Meticulous effort went into producing the documentary. In an interview, director Bécue-Renard explained that he shot “500 hours, a nightmare on paper. We didn’t start editing before therapy was over. Therapy was 14 months, including nine months of shooting, and then for the next four years we did some back and forth to see the guys with their families, while editing at the same time. So the editing lasted over those four years, and full time perhaps two and a half years, the last nine months with two editors at the same time because it’s so much material.
“There are almost 200 sessions that were filmed. I filmed 50 characters all the way through their therapy. Now we have 12 or 14 if you include those that don’t speak but are in the film.” In one of the several heartbreaking moments in the film, a young girl tells her attentive dad that “whatever happened to you, I’ll still love you.”
Of Men and War is the second installment of what Bécue-Renard calls his “Genealogy of Wrath” trilogy. The first was his 2001 film Living Afterwards: Words of Women, made after having spent a year in Bosnia during the war. His aim is to reveal that “the psyche of the family has been cast in war.”
The filmmaker speaks of war, past and present, as if it were an eternal human curse. This perhaps explains why Of Men and War is deliberately minimalistic, as the director seeks to fit the wars in Iraq and Afghanistan into his abstract category of wrath “passed on from one generation to another.” Never examined in the movie is the concrete social and historical character of the wars—reckless, mad neocolonial enterprises perpetrated by the US and European powers for oil and geopolitical advantages.

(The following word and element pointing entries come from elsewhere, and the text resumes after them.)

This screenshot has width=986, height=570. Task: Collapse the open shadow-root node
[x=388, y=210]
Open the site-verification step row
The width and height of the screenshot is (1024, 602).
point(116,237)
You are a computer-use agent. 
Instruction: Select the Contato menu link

Nonetheless, Bécue-Renard’s documentary is a unique, disturbing look at the devastating psychological and physical wounds suffered by America’s so-called “warriors.”
The young, mostly working class, soldiers—essentially economic conscripts—who return home after partaking in and witnessing the wanton carnage and the destruction of Iraq and Afghanistan and their peoples are forced to try and pick up the pieces of what were their former selves.
Their advanced state of alienation, self-hatred, despondency and propensity for violence is the product of 15 years of continuous warfare carried out under the fraudulent banner of the “war on terror.” Meanwhile the war criminals in the White House and the Pentagon go scot-free.
This perpetual state of war is not an inevitable part of human nature. But it does account for the deeply desired psychological redress that eludes the soldiers who bare their souls in Of Men and War.